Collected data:
'''

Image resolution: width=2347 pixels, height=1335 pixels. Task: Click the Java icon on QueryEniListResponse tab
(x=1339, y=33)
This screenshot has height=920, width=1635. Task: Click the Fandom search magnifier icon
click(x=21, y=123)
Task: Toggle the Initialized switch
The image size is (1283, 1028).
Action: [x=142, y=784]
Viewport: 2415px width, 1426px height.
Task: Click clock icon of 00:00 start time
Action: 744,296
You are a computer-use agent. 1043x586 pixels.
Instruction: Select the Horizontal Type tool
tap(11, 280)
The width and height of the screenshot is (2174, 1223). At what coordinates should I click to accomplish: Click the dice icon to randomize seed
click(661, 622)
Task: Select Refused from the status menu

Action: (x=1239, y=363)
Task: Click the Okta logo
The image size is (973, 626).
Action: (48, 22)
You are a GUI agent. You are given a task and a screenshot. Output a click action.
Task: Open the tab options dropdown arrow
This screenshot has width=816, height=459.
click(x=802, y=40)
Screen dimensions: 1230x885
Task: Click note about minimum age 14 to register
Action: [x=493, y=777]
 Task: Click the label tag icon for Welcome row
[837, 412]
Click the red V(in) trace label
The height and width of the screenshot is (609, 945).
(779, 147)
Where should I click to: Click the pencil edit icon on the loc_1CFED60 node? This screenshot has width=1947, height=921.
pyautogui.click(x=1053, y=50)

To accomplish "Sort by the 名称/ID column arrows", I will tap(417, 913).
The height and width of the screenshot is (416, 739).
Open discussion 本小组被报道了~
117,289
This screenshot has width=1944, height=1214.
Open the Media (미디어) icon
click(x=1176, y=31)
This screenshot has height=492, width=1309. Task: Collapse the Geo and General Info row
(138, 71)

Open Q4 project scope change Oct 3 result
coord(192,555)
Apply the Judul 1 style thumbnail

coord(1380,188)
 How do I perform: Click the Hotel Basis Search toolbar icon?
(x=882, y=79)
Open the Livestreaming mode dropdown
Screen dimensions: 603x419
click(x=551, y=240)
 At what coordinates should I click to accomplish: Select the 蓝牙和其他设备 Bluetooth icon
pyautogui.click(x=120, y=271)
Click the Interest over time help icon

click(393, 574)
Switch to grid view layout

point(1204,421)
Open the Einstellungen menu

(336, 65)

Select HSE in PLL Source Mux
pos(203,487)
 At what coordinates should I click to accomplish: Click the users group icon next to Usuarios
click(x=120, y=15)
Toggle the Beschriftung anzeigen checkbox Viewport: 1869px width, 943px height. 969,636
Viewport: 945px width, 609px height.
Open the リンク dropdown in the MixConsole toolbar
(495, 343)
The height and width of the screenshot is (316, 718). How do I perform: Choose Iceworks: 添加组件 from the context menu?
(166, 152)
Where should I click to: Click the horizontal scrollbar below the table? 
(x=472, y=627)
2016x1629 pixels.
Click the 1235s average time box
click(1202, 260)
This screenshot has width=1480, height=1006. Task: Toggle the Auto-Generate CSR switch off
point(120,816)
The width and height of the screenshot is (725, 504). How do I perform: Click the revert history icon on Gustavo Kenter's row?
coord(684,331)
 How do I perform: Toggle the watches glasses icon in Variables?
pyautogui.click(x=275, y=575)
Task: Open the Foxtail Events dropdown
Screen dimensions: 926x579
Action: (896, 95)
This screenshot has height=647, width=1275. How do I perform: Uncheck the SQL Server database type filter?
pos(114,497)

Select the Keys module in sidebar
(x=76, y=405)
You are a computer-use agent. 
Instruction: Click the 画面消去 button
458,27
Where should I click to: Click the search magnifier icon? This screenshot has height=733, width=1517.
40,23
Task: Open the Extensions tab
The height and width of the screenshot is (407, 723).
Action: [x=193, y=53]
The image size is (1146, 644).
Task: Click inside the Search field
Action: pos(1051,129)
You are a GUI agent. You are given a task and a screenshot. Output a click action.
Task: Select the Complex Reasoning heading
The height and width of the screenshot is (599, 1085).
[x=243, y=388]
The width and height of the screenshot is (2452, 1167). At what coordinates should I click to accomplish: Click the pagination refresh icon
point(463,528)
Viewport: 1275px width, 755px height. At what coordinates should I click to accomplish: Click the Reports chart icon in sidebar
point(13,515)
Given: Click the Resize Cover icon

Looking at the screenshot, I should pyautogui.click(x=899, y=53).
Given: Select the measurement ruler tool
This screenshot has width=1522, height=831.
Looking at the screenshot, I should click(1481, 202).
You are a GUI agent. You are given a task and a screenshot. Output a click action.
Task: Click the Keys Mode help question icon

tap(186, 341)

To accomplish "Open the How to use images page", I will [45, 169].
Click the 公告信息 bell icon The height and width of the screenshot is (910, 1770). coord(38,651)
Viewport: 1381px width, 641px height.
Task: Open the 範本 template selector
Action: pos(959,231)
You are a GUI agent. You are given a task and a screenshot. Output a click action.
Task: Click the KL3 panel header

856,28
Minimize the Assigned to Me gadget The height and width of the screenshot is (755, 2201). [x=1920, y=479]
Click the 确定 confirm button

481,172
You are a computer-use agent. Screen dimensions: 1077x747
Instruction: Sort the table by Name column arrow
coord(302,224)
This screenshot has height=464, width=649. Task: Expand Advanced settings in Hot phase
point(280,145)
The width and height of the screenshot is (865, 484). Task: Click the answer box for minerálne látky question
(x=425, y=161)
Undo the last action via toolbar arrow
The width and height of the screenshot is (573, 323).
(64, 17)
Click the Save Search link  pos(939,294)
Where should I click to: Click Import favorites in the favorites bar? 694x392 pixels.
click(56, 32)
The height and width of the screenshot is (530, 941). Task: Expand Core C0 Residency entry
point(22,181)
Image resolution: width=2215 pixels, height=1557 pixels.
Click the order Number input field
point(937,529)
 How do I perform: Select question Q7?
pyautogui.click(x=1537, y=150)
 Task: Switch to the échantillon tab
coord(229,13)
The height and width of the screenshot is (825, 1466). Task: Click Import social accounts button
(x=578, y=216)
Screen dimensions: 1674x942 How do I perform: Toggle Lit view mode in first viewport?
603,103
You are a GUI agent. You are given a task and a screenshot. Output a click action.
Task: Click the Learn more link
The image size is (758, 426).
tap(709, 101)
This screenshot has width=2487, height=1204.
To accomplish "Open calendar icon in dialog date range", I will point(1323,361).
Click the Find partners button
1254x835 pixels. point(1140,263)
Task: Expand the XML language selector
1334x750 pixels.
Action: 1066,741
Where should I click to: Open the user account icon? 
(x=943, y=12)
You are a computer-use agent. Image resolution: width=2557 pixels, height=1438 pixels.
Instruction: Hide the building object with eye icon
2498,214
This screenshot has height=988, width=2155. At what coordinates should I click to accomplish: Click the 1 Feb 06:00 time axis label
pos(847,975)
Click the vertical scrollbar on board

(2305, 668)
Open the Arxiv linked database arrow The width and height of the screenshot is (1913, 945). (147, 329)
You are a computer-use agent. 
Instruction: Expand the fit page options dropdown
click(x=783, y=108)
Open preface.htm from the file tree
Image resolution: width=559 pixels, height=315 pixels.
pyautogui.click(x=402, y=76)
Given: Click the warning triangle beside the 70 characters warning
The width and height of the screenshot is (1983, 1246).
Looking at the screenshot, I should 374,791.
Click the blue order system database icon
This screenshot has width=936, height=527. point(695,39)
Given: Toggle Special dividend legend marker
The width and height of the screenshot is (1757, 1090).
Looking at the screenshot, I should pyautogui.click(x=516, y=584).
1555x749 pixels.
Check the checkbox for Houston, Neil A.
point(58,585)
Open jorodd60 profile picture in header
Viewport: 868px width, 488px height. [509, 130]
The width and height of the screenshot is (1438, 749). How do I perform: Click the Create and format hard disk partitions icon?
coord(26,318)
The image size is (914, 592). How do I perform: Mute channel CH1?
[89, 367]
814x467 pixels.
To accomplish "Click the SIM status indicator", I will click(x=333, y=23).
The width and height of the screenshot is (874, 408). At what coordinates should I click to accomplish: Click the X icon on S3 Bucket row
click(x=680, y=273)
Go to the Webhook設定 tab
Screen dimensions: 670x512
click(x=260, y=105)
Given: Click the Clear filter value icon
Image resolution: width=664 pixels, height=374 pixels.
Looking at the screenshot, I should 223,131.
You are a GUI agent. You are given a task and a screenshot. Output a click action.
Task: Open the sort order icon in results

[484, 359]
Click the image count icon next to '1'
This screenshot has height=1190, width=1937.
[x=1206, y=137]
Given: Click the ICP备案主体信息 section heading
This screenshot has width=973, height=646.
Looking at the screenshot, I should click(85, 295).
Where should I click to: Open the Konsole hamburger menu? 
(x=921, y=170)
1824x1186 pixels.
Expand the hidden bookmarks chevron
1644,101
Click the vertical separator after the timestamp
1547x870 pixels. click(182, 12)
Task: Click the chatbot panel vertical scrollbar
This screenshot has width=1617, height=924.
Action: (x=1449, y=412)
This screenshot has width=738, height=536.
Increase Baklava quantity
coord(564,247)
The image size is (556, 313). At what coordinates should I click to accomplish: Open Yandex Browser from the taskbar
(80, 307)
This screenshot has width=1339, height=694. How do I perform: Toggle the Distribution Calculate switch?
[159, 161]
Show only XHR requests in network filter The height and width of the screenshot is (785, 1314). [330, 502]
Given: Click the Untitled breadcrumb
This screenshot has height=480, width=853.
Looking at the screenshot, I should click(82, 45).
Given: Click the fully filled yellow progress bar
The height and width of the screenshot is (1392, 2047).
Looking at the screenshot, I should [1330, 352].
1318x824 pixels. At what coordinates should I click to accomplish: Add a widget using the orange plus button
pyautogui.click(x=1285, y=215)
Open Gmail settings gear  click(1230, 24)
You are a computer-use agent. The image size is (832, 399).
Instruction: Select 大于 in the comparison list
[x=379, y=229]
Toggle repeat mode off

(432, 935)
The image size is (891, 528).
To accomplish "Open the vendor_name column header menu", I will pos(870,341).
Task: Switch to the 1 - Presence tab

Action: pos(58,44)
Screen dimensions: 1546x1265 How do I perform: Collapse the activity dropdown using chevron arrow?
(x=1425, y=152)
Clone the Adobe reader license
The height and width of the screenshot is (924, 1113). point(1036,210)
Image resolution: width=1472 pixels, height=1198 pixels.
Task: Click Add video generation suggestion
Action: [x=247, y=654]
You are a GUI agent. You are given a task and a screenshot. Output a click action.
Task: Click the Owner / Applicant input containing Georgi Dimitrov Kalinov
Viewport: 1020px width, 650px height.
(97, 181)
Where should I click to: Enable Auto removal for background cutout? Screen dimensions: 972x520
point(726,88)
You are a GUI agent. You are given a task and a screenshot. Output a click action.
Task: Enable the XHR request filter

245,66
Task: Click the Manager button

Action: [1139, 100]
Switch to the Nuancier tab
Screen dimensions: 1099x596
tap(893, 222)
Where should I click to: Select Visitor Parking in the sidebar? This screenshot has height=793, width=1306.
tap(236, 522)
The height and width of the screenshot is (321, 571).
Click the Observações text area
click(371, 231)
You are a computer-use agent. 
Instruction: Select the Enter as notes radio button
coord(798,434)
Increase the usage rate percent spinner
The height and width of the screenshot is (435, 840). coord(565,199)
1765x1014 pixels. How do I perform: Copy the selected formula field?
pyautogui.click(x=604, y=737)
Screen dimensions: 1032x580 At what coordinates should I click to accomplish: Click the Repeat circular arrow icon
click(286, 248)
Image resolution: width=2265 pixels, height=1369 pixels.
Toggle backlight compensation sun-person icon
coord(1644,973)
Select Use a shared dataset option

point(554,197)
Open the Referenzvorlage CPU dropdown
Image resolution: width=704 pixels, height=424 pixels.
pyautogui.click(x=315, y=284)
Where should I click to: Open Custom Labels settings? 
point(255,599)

'''

Above are the records. Copy every line in them holding "computer".

You are a computer-use agent. 1043x586 pixels.
You are a computer-use agent. 
You are a computer-use agent. Screen dimensions: 1077x747
You are a computer-use agent. Image resolution: width=2557 pixels, height=1438 pixels.
You are a computer-use agent. 
You are a computer-use agent. The image size is (832, 399).
You are a computer-use agent. 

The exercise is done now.